Data supporting Supplementary Figure S4: For 140 patients with HR+, HER2-negative metastatic breast cancers, the range of SETER/PR was compared in samples from different sites of metastasis (A). The range of SETER/PR was compared between samples with different progesterone receptor (PGR) status (B). The range of SETER/PR was compared between cases with prior or no prior sensitivity to endocrine therapy (C). Hazard ratios and 95 % confidence intervals of Cox regression analyses for disease-free survival in metastatic breast cancer patients that received endocrine therapy as next treatment are shown in part D. Data supporting Supplementary Figure S4 can be accessed from the GEO repository using the accession number GSE124647 (http://identifiers.org/geo:GSE124647).
Data supporting Supplementary Figure S5: SETER/PR values from U133A microarrays were plotted against SETER/PR values obtained from a customized RNA-seq assay (A). The microarray replicates were used to validate the technical reproducibility of SETER/PR (B). Data supporting Supplementary Figure S5 can be accessed from the GEO repository using the accession number GSE129560 (http://identifiers.org/geo:GSE129560).
Data supporting Supplementary Table S1: Table S1 describes the sample characteristics of the discovery dataset. Data supporting Supplementary Table S1 can be accessed from the GEO repository using the accession number GSE129551 (http://identifiers.org/geo:GSE129551).

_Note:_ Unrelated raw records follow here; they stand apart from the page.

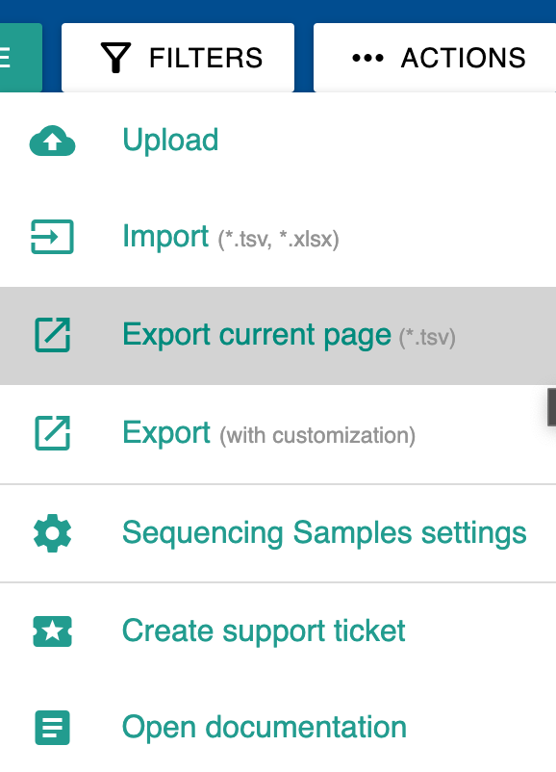Select Export current page (*.tsv)
556x772 pixels.
pyautogui.click(x=278, y=335)
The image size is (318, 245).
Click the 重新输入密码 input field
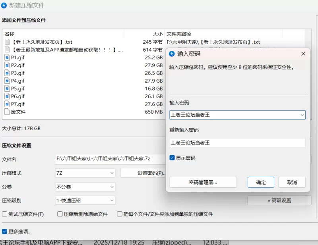pyautogui.click(x=237, y=143)
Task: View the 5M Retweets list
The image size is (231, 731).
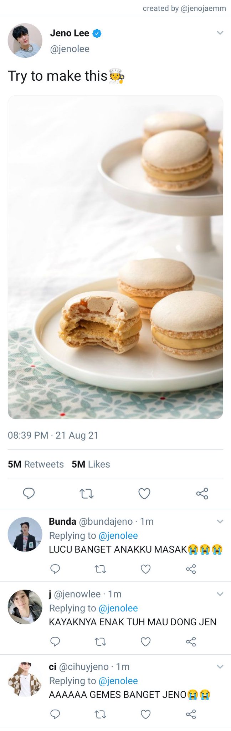Action: (36, 464)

Data supporting Supplementary Table S2: List of target genes, whose transcription is associated with the expression of Estrogen (ESR1) and the Progesterone receptors (PGR), and a list of reference genes, all of which have been used for the calculation of the SETER/PR index. The table can be found in the supplementary information of the related manuscript.
Data supporting Supplementary Table S3: The table shows the mixed-effects analysis of the effect of tissue preservation method (snap frozen vs. RNAlater) and prolonged cold ischemic delay (0 vs. 40 min) on SETER/PR measurements and the mixed-effects analysis of the effect of prolonged cold ischemic delay (0, 20, 40, 60, 120, 180 min) on SETER/PR measurements. Data supporting Supplementary Table S3 can be accessed from the GEO repository using the accession number GSE25011 (http://identifiers.org/geo:GSE25011).
Data supporting Supplementary Table S4: The table shows Cox regression analyses, including the variables used for prediction of progression-free and overall survival in patients with hormone receptor positive (HR+), HER2-negative metastatic breast cancer who received chemotherapy and endocrine therapy, respectively, as the next treatment. Data supporting Supplementary Table S3 can be accessed from the GEO repository using the accession number GSE124647 (http://identifiers.org/geo:GSE124647).
Name of IRB that approved the study: All patients gave informed written consent for the use of tissue material for research purposes. Protocols were approved by the MD Anderson Institutional Review Board (IRB).